We, our Sponsors or any third-party customers may incur significant liability under, or costs and expenditures to comply with, environmental and worker health and safety regulations, which are complex and subject to frequent change.
As an owner and operator of gathering and compressing systems, we are subject to various stringent federal, state and local laws and regulations relating to the discharge of materials into, and protection of, the environment and worker health and safety. Numerous governmental authorities, such as the EPA and analogous state agencies, have the power to enforce compliance with these laws and regulations and the permits issued under them, oftentimes requiring difficult and costly
response actions. These laws and regulations may impose numerous obligations that are applicable to our and our customers' operations, including the acquisition of permits to conduct regulated activities, the incurrence of capital or operating expenditures to limit or prevent releases of materials from our or our customers’ operations, the imposition of specific standards addressing worker protection, and the imposition of substantial liabilities and remedial obligations for pollution or contamination resulting from our and our customers' operations. Failure to comply with these laws, regulations and permits may result in joint and several or strict liability or the assessment of administrative, civil and criminal penalties, the imposition of remedial obligations, and/or the issuance of injunctions limiting or preventing some or all of our operations. Private parties, including the owners of the properties through which our gathering systems pass, may also have the right to pursue legal actions to enforce compliance, as well as to seek damages for non-compliance, with environmental laws and regulations or for personal injury or property damage. We may not be able to recover all or any of these costs from insurance. In addition, we may experience a delay in obtaining or be unable to obtain required permits, which may cause us to lose potential and current customers, interrupt our operations and limit our growth and revenues, which in turn could affect our profitability. There is no assurance that changes in or additions to public policy regarding the protection of the environment and worker health and safety will not have a significant impact on our operations and profitability.
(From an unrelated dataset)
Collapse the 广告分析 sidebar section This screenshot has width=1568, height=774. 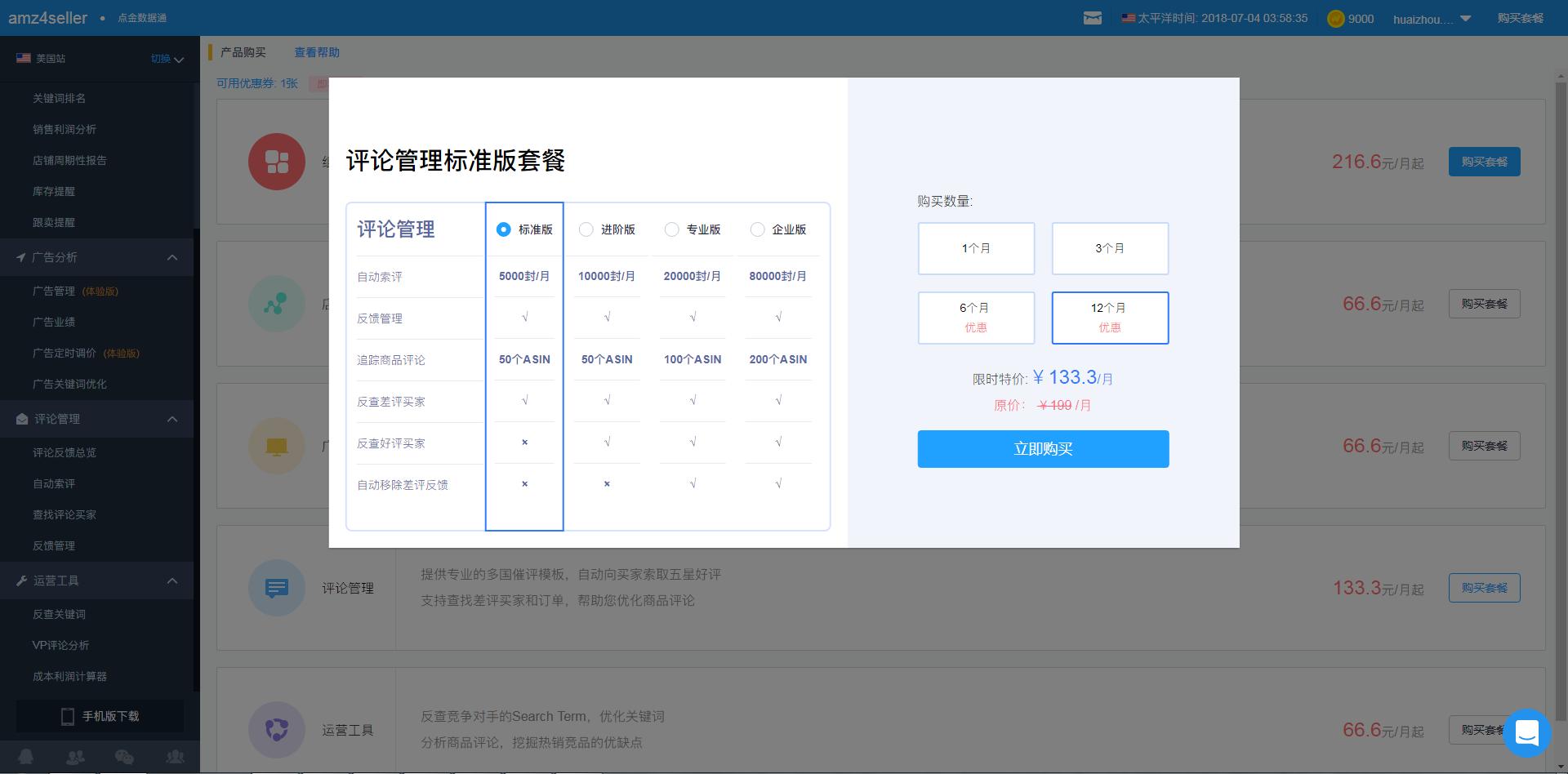[x=172, y=257]
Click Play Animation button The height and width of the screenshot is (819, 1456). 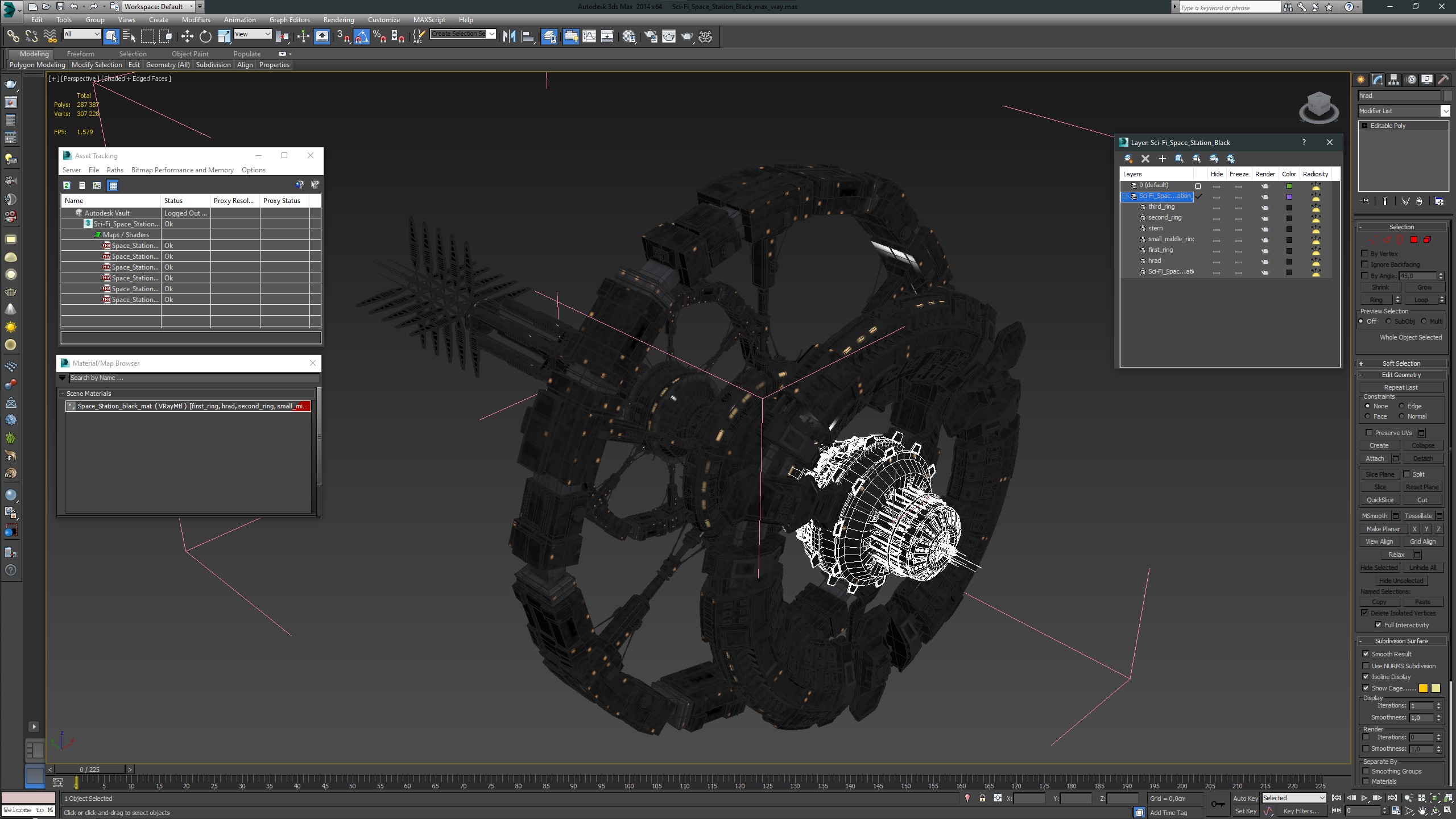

Our operations also pose risks of environmental liability due to leakage, migration, releases or spills from our operations to surface or subsurface soils, surface water or groundwater. Certain environmental laws impose strict as well as joint and several liability for costs required to remediate and restore sites where hazardous substances, hydrocarbons or solid wastes have been stored or released. We may be required to remediate contaminated properties currently or formerly operated by us regardless of whether such contamination resulted from the conduct of others or from consequences of our own actions that were in compliance with all applicable laws at the time those actions were taken. In addition, claims for damages to persons or property, including natural resources, may result from the environmental, health and safety impacts of our operations.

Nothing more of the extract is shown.